Gould, R. (2009). Proposal to Permit Take Provided Under the Bald and Golden Eagle Protection Act. Report by US Fish and Wildlife Service (USFWS). pp 210.
  • The U.S. Fish and Wildlife Service has removed the bald eagle (Haliaeetus leucocephalus) from the list of threatened and endangered species under the Federal Endangered Species Act in all areas except the range of the Sonoran Desert bald eagle population, which remains protected as a threatened species. The Bald and Golden Eagle Protection Act (Eagle Act) remains as the primary law protecting bald eagles in other parts of its range and the golden eagle (Aquila chrysaetos).


  • The Eagle Act authorizes the Secretary to permit take of eagles “necessary for the protection of … other interests in any particular locality.” In addition, there may be instances where take of eagle nests is necessary to protect public safety and welfare. 
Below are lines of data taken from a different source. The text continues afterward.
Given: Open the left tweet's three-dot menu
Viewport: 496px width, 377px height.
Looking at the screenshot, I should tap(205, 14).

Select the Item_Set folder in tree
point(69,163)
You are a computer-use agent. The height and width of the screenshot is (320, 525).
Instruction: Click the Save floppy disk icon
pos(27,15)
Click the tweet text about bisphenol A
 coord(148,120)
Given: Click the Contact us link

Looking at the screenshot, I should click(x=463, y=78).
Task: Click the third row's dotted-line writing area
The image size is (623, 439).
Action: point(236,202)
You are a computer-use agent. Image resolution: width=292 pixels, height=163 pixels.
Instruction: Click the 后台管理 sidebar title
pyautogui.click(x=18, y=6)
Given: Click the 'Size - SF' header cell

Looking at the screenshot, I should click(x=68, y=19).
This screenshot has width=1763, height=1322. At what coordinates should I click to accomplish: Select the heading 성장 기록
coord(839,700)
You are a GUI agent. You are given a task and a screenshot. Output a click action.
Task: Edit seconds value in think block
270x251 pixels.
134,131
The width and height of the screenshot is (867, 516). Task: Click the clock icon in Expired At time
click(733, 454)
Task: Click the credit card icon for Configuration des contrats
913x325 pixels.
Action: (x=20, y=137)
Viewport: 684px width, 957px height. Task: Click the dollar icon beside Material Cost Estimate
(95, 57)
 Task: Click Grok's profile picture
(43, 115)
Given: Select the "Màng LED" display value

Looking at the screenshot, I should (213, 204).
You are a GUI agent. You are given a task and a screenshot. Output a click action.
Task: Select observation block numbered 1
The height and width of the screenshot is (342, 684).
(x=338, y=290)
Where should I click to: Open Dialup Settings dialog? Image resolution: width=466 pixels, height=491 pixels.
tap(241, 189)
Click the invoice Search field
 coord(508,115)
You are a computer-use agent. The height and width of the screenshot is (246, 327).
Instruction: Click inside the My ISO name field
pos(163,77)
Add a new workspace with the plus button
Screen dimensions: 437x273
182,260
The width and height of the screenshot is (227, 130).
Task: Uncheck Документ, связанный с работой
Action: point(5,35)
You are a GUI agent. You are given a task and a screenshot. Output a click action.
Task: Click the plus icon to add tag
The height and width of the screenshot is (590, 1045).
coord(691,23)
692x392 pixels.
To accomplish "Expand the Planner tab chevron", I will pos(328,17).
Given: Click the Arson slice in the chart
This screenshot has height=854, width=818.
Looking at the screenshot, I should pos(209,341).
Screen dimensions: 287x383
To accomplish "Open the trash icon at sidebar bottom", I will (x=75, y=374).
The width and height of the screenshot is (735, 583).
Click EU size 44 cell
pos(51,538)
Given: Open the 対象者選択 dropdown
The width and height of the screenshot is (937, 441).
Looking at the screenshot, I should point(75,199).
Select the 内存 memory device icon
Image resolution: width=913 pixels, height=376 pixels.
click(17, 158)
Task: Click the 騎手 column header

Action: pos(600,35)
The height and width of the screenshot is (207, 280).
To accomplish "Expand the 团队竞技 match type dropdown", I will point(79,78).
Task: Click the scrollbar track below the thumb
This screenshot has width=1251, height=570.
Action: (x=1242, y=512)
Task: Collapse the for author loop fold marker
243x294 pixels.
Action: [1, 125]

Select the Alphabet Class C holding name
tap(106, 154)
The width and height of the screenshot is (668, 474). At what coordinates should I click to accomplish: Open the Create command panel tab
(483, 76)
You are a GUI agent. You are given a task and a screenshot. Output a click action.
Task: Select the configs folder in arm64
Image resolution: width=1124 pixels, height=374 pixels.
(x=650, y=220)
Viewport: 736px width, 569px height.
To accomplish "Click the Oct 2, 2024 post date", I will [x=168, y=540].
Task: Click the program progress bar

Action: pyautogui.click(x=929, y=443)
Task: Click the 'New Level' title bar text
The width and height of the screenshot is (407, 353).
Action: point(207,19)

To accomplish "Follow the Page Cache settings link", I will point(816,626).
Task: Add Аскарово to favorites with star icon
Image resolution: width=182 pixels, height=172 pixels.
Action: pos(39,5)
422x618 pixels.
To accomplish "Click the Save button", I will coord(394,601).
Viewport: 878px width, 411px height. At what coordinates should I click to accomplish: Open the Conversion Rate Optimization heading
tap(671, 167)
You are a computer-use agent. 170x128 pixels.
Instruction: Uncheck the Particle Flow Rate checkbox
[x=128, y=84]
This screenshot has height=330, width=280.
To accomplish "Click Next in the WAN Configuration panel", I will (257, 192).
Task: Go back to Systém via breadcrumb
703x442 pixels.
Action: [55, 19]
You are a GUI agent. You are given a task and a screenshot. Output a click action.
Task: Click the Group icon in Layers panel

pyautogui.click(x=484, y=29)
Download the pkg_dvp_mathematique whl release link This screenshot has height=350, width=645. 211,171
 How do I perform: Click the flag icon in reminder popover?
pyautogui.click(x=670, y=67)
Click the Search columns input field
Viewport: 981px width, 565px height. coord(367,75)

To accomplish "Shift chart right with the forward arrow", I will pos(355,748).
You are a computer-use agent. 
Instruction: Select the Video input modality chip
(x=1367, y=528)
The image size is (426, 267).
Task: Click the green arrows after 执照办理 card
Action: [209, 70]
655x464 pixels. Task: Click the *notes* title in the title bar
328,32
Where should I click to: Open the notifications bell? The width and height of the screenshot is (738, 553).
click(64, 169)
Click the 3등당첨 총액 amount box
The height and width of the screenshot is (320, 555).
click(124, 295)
  • In this assessment we consider three alternatives for regulations establishing new take permits under the Eagle Act, and authorizing take of eagle nests where necessary to protect public safety and welfare.


  • The assessment looks at potential impacts that could result from the implementation of the proposed regulation or alternatives to the proposed regulation within the context of other take already authorized or otherwise occurring.


  • This assessment also summarizes the biological foundation for defining take thresholds for bald eagles and golden eagles. Under the preferred alternative, the Service will define thresholds for take by adapting a published model used in other recent raptor regulations. The thresholds will guide annual take limits on a regional basis to ensure that we are consistent with the goal of stable or increasing breeding populations.  


  • The majority of authorized take will be non-lethal and will simply allow activities to disturb eagles in a way that will result in a loss or reduction of one year’s productivity by a nesting pair.


  • On-the-ground information and conditions will guide the actual amount of take authorized, which may be less than modeled, as long as the total does not exceed the modeled thresholds.


  • Except for safety emergencies, the rule will give priority in permitting to Native American use for rites and ceremonies that require eagles be taken from the wild if requests for permits will likely approach the annual threshold. The next permit priorities will be for activities necessary to ensure public health and safety, renewal of programmatic nest-take permits, and Non-emergency activities necessary to ensure public health and safety, and (for inactive golden eagle nests only) resource development or recovery operations (§ 22.25).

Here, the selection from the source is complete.